The compensatory U1^F partially rescues FAH expression in vivo. (A) Schematic representation of the protocol designed to perform the experiments in mice and exploiting the AAV8-mediated delivery of the U1snRNAs. Mice, kept on NTBC in their drinking water, were injected with 1*10¹³ vg/kg of body weight of AAV8-U1^F or AAV8-U1^wt and transferred to normal drinking water without NTBC (-NTBC) 14 days later (+14). (B) FAH splicing pattern profiles in mouse livers, together with the schematic representation of transcripts, reported on the right side. The quantification of correctly spliced FAH transcript by qPCR is indicated on the right, with the schematic organization of FAH gene region and the exploited primers (on top). Results are reported as percentage of correctly spliced transcripts (mean ± SD). (C) Immunohistochemical analysis of FAH expression in liver sections of wild type (FAH^wt) and FAH5961SB mice, either untreated or treated with AAV8-U1^wt or AAV8-U1^F. Representative examples of liver sections stained with a specific anti-FAH antibody (brown). Images are taken at 20× magnification.

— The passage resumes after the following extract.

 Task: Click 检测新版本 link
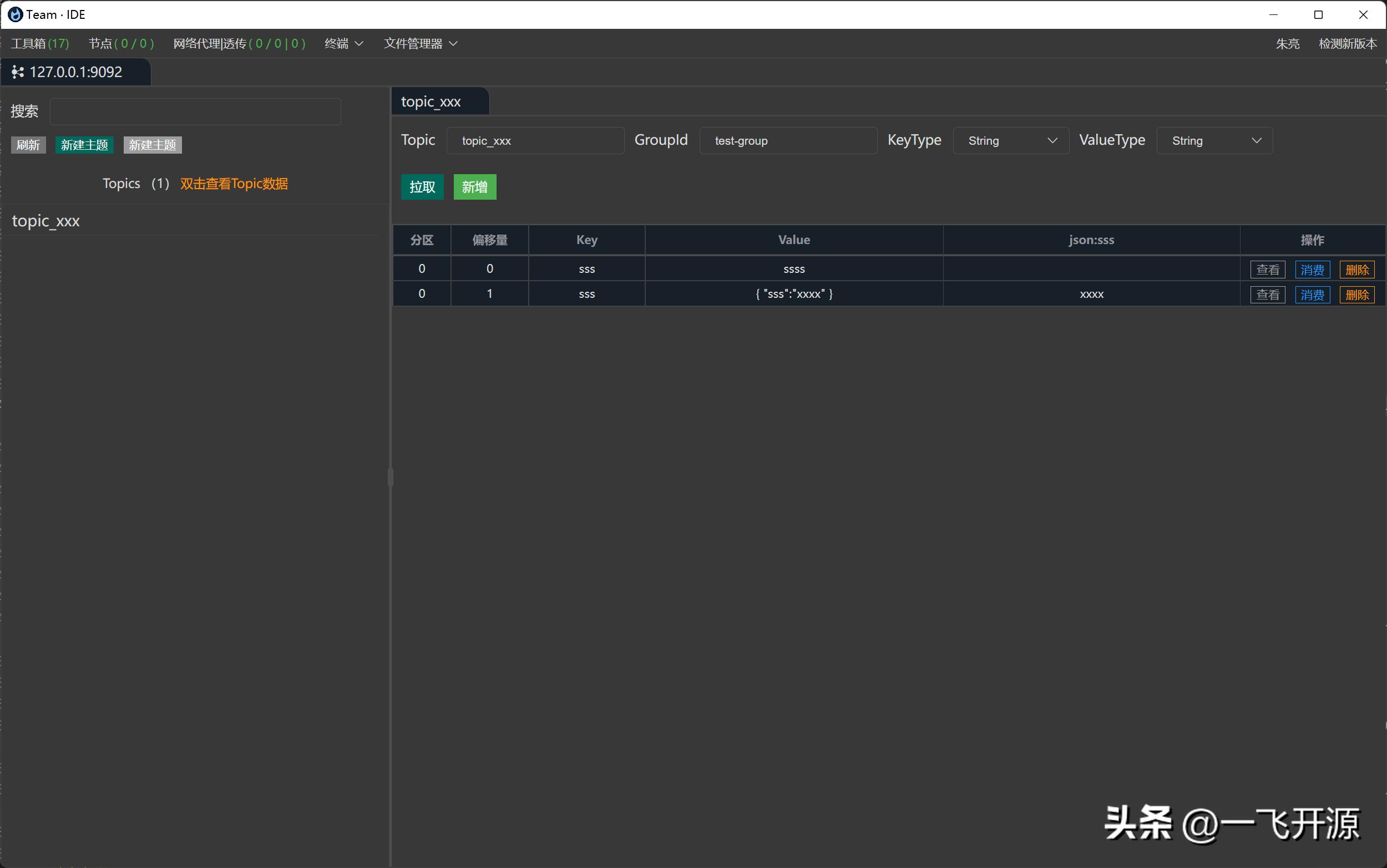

Scale bar, 50 µm. (D) Western blotting analysis through a specific anti-FAH antibody in liver homogenates of wild type (FAH^wt) and FAH5961SB mice treated with AAV8-U1^wt or AAV8-U1^F. The mouse ATPase Na⁺/K⁺ Transporting Subunit Alpha 1 (ATP1A1) was exploited as load control. The protein marker, reporting the molecular size of bands, is reported on the left.

Figure 3

The compensatory U1^F does not have a widespread effect on splicing and overall gene expression. (A) Fraction of each category (SE, RI, MXE, A5SS and A3SS) of Gencode-annotated splicing events showing increased or decreased alternative isoform use in hepatocytes from FAH5961SB mice treated with AAV8-U1^F as compared with those treated with AAV8-U1^wt. For each category, the number and the percentage (%) of events is indicated in the graph (FDR ≤0.05; Inclusion Level Difference ≤−0.2 or ≥0.2). (B) Comparison of the gene expression profile in hepatocytes from FAH5961SB mice injected with AAV8-U1^F as compared with those injected with the control AAV8-U1^wt. Only genes coding for proteins and having a fold change higher than two are shown. MA plot showing the relationship between the average expression value (on the X-axis) and the fold change (Y-axis) for each gene in the genome (left panel). Volcano plot showing the relationship between the fold-change (on the X-axis) and the significance of the differential expression test (Y-axis) for each gene (middle panel). Black dots represent the genes that are not significantly differentially expressed, while red and green dots represent the genes significantly UP- and DOWN-regulated, respectively. List of coding genes UP and Down regulated and mapping in autosomes (right panel). Only genes having a fold-change (FC) >2 were reported. Adjusted p-values for multiple tests (by the Benjamini–Hochberg procedure) are reported as “false discovery rate” (FDR) value. (C) Validation of RNAseq data by qPCR. Histograms report the relative gene expression ± standard deviation (SD) from three independent experiments, normalized for the house keeping mouse GAPDH.